Confused by dimension order in MONAI. #4872

GYDDHPY · 2022-08-09T09:08:36Z

GYDDHPY
Aug 9, 2022

I was reading SWIN UNETR code and was confused by the dimension order used in the model.

For BTCV dataset, the preprocessing method used in SWIN UNETR are similiar to UNETR ,which include:
LoadImaged,AddChanneld,Orientationd,Spacingd,ScaleIntensityRanged,CropForegroundd,RandCropByPosNegLabeld,RandFlipd,RandFlipd,RandFlipd,RandRotate90d,RandScaleIntensityd,RandShiftIntensityd,ToTensord.

The dimension order of the image after using these transforms seems to be [h w d].
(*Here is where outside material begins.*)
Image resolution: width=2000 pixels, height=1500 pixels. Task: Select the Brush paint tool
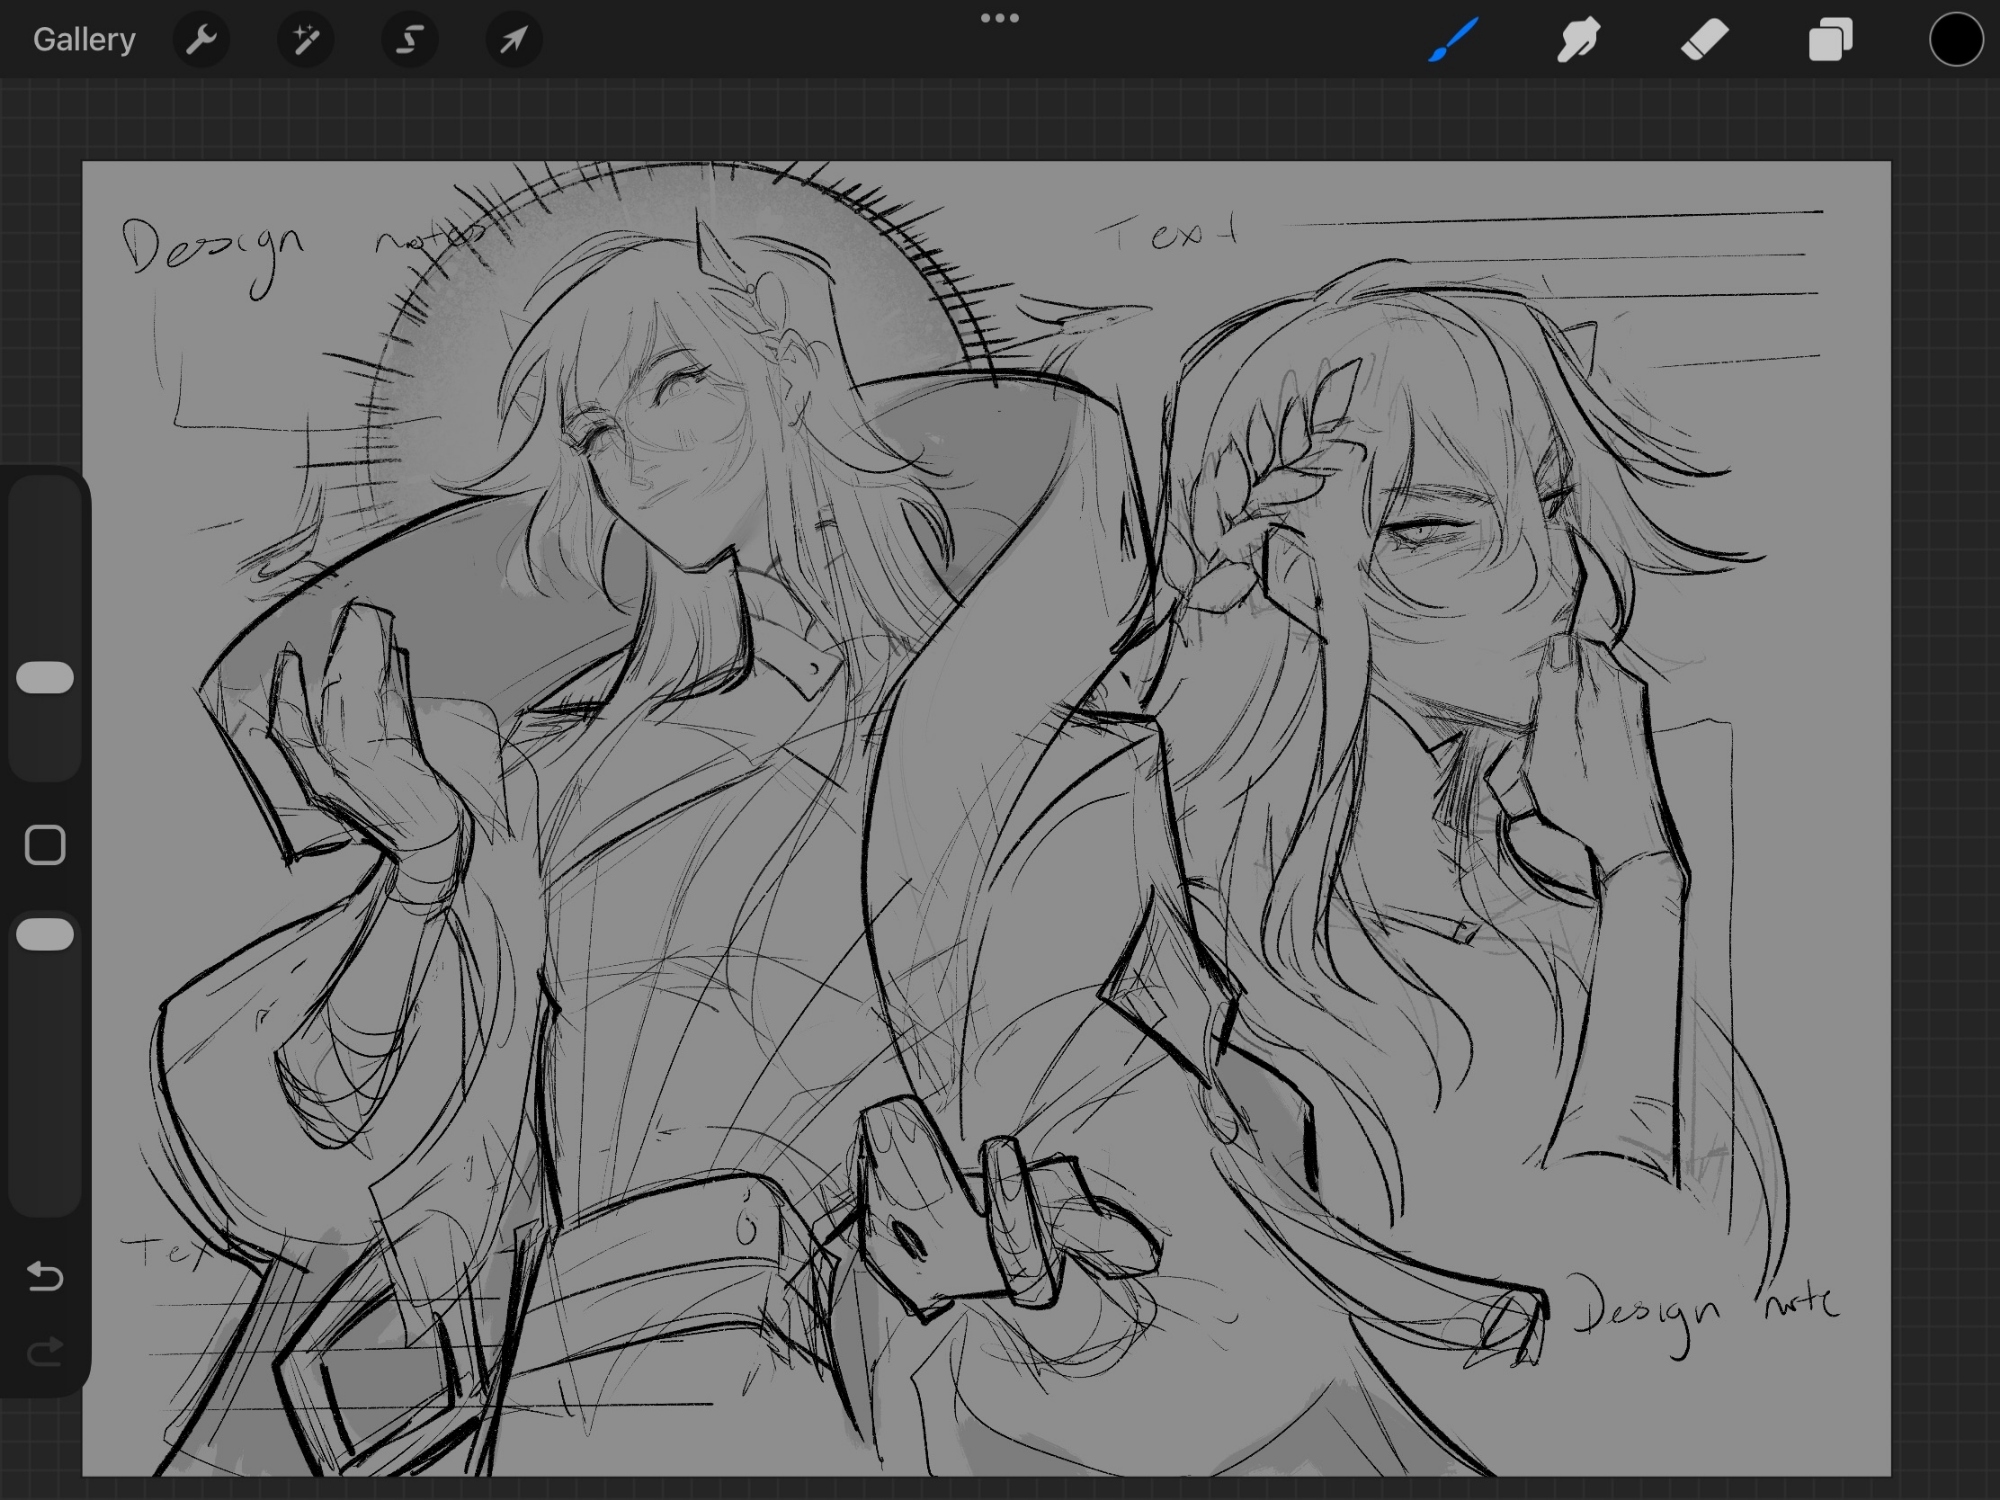(1453, 40)
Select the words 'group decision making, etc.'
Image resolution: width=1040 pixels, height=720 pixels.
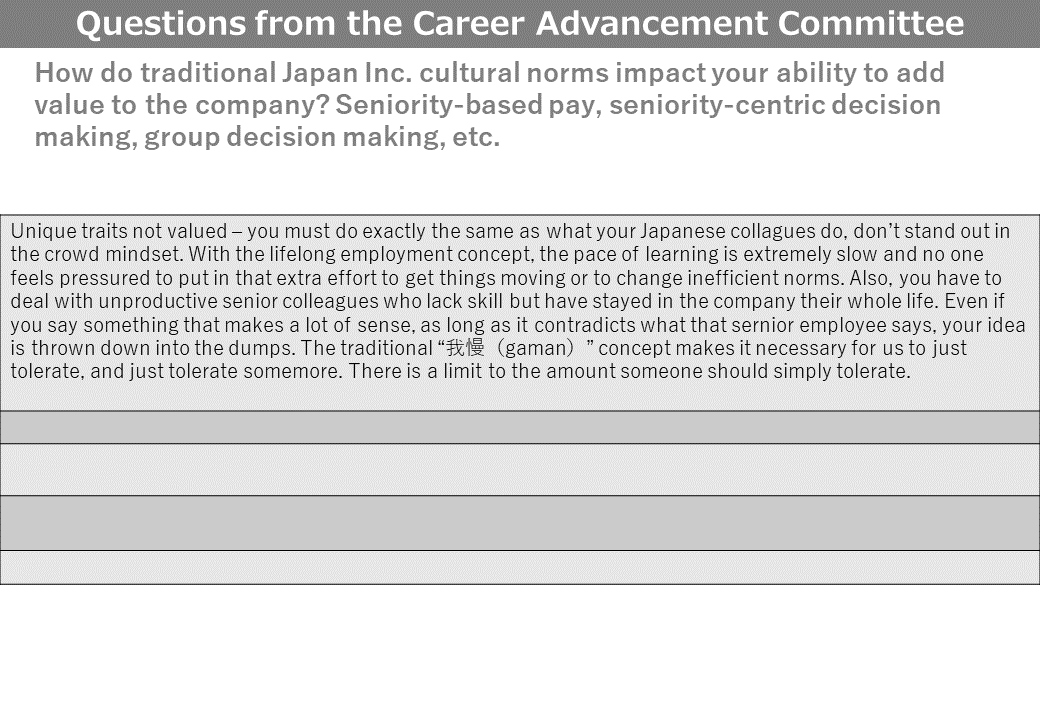pyautogui.click(x=322, y=137)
However, in the PatchEmbed module of SwinTransformer, the code directly used _, _, d, h, w = x_shape, which treat the image as the dimension order changed to be [d h w].

MONAI/monai/networks/blocks/patchembedding.py

Lines 122 to 180 in 456caed

    
           class PatchEmbed(nn.Module): 
        
               """ 
        
               Patch embedding block based on: "Liu et al., 
        
               Swin Transformer: Hierarchical Vision Transformer using Shifted Windows 
        
               <https://arxiv.org/abs/2103.14030>" 
        
               https://github.com/microsoft/Swin-Transformer 
        
               Unlike ViT patch embedding block: (1) input is padded to satisfy window size requirements (2) normalized if 
        
               specified (3) position embedding is not used. 
        
               Example:: 
        
                   >>> from monai.networks.blocks import PatchEmbed 
        
                   >>> PatchEmbed(patch_size=2, in_chans=1, embed_dim=48, norm_layer=nn.LayerNorm, spatial_dims=3) 
        
               """ 
        
               def __init__( 
        
                   self, 
        
                   patch_size: Union[Sequence[int], int] = 2, 
        
                   in_chans: int = 1, 
        
                   embed_dim: int = 48, 
        
                   norm_layer: Type[LayerNorm] = nn.LayerNorm, 
        
                   spatial_dims: int = 3, 
        
               ) -> None: 
        
                   """ 
        
                   Args: 
        
                       patch_size: dimension of patch size. 
        
                       in_chans: dimension of input channels. 
        
                       embed_dim: number of linear projection output channels. 
        
                       norm_layer: normalization layer. 
        
                       spatial_dims: spatial dimension. 
        
                   """ 
        
                   super().__init__() 
        
                   if not (spatial_dims == 2 or spatial_dims == 3): 
        
                       raise ValueError("spatial dimension should be 2 or 3.") 
        
                   patch_size = ensure_tuple_rep(patch_size, spatial_dims) 
        
                   self.patch_size = patch_size 
        
                   self.embed_dim = embed_dim 
        
                   self.proj = Conv[Conv.CONV, spatial_dims]( 
        
                       in_channels=in_chans, out_channels=embed_dim, kernel_size=patch_size, stride=patch_size 
        
                   ) 
        
                   if norm_layer is not None: 
        
                       self.norm = norm_layer(embed_dim) 
        
                   else: 
        
                       self.norm = None 
        
               def forward(self, x): 
        
                   x_shape = x.size() 
        
                   if len(x_shape) == 5: 
        
                       _, _, d, h, w = x_shape 
        
                       if w % self.patch_size[2] != 0: 
        
                           x = F.pad(x, (0, self.patch_size[2] - w % self.patch_size[2])) 
        
                       if h % self.patch_size[1] != 0: 
        
                           x = F.pad(x, (0, 0, 0, self.patch_size[1] - h % self.patch_size[1])) 
        
                       if d % self.patch_size[0] != 0: 
        
                           x = F.pad(x, (0, 0, 0, 0, 0, self.patch_size[0] - d % self.patch_size[0]))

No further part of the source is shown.